Directions for this task -> Please copy every line of the rows below that contains the string "Instruction", matching case exactly.

Data supplied ->
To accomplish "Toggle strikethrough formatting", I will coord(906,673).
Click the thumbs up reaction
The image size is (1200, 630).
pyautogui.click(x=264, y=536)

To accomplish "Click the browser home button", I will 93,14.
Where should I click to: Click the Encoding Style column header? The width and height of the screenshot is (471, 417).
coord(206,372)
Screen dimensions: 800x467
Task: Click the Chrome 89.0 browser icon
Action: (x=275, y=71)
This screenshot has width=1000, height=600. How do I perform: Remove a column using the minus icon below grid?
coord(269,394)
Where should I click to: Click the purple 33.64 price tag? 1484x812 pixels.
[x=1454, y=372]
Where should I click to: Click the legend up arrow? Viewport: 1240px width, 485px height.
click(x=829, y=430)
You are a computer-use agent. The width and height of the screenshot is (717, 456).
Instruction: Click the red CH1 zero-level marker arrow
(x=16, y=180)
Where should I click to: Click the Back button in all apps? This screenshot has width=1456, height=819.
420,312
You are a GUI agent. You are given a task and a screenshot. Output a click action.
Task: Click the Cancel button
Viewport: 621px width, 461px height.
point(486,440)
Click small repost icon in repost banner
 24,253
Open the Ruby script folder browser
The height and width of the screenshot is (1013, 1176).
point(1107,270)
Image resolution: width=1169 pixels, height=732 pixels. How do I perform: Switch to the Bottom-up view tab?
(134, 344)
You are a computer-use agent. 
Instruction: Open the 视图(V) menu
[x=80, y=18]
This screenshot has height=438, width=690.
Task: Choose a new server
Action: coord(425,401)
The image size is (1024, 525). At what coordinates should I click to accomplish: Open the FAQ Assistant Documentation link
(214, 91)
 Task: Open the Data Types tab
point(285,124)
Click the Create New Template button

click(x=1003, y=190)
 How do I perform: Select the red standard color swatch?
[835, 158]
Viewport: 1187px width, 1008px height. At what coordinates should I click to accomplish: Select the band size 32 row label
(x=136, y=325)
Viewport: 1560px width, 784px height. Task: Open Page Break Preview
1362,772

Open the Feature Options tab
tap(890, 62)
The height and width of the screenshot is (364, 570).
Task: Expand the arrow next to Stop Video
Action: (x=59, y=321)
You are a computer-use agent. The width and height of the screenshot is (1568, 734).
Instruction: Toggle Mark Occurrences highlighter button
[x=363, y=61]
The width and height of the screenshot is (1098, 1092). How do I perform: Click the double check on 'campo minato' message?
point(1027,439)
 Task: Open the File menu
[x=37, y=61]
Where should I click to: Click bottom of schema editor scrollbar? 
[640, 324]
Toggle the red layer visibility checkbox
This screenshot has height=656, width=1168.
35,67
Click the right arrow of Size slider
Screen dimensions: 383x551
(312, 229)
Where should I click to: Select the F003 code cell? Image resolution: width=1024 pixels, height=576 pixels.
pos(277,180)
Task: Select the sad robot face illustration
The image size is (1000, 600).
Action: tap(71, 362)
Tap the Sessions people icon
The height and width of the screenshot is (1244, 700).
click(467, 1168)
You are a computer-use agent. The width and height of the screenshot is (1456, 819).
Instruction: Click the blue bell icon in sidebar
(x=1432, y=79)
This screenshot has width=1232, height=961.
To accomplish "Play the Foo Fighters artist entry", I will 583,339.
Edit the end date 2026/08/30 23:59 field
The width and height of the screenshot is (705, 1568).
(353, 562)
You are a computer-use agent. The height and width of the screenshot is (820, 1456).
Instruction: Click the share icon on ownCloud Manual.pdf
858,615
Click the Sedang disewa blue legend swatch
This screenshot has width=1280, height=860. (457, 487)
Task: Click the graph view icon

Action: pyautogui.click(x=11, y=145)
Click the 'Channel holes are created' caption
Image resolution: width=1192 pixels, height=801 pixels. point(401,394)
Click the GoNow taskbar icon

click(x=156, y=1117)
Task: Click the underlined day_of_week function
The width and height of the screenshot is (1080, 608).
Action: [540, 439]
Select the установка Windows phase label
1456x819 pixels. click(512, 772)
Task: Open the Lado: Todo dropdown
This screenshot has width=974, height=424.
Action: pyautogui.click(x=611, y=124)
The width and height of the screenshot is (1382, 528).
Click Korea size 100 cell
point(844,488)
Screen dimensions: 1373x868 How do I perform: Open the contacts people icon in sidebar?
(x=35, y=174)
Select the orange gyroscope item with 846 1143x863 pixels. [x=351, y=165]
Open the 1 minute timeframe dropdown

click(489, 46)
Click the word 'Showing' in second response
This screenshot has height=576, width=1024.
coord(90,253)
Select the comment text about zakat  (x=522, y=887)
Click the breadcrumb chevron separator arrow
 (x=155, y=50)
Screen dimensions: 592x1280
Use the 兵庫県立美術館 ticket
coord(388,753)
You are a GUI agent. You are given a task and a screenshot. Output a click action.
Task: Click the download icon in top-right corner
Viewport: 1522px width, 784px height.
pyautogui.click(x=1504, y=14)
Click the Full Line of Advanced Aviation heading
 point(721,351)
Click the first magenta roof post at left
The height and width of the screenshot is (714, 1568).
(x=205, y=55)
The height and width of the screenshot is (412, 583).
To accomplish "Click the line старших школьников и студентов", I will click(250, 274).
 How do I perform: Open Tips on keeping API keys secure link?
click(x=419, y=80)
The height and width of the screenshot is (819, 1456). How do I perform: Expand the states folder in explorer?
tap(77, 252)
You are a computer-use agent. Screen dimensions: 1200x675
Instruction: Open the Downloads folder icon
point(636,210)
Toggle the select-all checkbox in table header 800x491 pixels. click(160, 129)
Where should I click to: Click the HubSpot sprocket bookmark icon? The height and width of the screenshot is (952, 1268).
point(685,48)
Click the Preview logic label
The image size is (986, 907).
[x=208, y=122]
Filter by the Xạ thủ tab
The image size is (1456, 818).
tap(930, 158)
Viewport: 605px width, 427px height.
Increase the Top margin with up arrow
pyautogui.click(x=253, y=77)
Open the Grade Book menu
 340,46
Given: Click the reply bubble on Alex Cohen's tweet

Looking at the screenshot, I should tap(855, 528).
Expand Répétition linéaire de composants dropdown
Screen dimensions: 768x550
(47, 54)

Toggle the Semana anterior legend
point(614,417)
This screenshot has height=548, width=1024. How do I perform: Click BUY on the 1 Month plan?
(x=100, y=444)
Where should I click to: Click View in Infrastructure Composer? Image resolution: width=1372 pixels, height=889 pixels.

Response ->
Instruction: Click the red CH1 zero-level marker arrow
Instruction: Open the 视图(V) menu
Instruction: Toggle Mark Occurrences highlighter button
Instruction: Click the blue bell icon in sidebar
Instruction: Click the share icon on ownCloud Manual.pdf
Instruction: Open the Downloads folder icon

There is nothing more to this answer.